I wasn’t sure what to expect from The Sudden Appearance of Hope. Despite falling under the broad genre of “speculative fiction”, it’s different in many ways from my usual fare.
The protagonist of the book is Hope, a woman who cannot be remembered for more than 60 seconds unless you’re in an active conversation with her. She ends up using her “ability” to become a thief and a con-artist, but longs for normal human relationships. She’s doing pretty good with the strict rules she sets for herself, but she makes a mistake when a woman she enjoys spending time with commits suicide. She steals from people she would ordinarily have avoided, and that has serious consequences – she can’t just count on her abilities to hide her anymore, she has to figure out who she wants to be.
I don’t think I did justice to the book with that summary, it’s also a story about the logical extreme of our culture of conformity and oversharing – the app Perfection which ingests every piece of data about your life and gives you rewards if you fit its definition of what a human should be. Hope is one of the players in this story, and it doesn’t matter that she’s forgettable, except to her own personal arc.
I’m usually skeptical of media that features software or hacking as a major plot point; I’m a software engineer, and books and movies get it so wrong usually. I couldn’t really find fault with The Sudden Appearance of Hope, though – the description of connecting to the “darknet” via Tor, the details of how an app like Perfection would work, etc. It’s not perfect, but it was good enough that it didn’t draw me out of the story because it seemed implausible. I know that doesn’t sound like much, but it’s a huge compliment.
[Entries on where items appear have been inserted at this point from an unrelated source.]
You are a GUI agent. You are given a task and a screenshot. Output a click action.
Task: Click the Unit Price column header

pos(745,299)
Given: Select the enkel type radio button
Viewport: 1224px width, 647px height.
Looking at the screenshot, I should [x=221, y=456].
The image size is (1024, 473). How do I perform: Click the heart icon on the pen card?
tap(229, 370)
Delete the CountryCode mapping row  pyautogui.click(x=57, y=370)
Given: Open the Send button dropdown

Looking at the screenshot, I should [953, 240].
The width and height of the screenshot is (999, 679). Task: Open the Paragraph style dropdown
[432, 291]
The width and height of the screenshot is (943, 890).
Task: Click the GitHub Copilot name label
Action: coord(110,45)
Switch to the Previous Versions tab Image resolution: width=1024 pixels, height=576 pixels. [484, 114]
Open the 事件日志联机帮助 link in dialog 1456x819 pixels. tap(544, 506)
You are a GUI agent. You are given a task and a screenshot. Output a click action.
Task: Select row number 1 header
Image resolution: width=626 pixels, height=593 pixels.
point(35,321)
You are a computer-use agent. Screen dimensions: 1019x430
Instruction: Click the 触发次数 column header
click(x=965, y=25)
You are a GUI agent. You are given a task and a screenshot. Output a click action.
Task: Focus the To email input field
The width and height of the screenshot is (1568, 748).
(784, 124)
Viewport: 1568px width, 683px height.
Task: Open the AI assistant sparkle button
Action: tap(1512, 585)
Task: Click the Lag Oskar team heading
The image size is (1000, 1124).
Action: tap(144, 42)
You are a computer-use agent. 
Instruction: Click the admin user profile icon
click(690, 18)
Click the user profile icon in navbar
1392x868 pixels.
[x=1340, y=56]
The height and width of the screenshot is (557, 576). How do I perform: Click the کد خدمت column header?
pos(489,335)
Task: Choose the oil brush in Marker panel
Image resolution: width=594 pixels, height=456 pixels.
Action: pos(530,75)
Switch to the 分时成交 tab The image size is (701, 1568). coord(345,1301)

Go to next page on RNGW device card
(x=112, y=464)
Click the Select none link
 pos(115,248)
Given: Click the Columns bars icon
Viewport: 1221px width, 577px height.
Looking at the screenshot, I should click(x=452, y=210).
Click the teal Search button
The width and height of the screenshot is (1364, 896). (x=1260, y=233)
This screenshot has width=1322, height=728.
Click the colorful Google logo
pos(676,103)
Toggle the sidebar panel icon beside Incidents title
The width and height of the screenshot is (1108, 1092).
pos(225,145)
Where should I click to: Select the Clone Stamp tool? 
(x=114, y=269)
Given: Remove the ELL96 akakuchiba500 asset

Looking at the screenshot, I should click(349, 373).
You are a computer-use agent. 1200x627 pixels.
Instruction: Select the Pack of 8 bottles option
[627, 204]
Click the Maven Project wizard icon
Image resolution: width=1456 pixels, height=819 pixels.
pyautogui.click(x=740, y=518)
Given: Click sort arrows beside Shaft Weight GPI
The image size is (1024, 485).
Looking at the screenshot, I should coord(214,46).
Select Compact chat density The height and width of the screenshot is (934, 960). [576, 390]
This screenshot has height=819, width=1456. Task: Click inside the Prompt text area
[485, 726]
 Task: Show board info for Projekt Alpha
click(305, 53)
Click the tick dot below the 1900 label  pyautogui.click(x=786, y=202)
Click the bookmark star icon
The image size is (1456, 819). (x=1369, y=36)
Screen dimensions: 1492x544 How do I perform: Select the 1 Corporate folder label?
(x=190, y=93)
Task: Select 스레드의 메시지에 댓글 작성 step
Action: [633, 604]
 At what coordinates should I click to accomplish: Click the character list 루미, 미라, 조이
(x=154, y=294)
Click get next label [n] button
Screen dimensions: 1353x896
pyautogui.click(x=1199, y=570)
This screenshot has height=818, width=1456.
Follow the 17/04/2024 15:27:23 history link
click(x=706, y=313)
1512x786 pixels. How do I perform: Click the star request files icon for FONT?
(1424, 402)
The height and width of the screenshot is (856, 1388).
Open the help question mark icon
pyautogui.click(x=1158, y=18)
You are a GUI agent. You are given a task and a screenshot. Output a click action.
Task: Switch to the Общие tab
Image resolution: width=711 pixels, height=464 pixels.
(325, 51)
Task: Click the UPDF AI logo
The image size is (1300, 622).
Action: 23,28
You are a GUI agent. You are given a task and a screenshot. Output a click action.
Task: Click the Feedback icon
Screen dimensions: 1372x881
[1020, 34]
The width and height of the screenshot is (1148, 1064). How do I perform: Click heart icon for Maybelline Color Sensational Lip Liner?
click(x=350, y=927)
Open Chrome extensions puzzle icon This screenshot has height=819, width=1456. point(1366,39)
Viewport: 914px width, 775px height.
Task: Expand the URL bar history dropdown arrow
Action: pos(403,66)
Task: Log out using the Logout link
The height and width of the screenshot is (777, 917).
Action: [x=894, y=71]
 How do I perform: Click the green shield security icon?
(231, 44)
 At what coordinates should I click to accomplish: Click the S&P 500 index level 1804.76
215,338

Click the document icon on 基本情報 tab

Anyway, I really liked this book. Hope is unique, of course – she is always alone in the most awful of ways, and and pulls you into her worldview with surprising ease. The supporting characters are compelling almost because of the nature of the story, they have to be idealistic enough find ways to interact with Hope in a meaningful way. The book explores lots of interesting ideas about the nature of identity, the dangers (and benefits) of surveillance, and humanity’s inexorable attraction to conformity, while managing to tell both a tight personal story about Hope, and a broader one about the effect of technology on the world.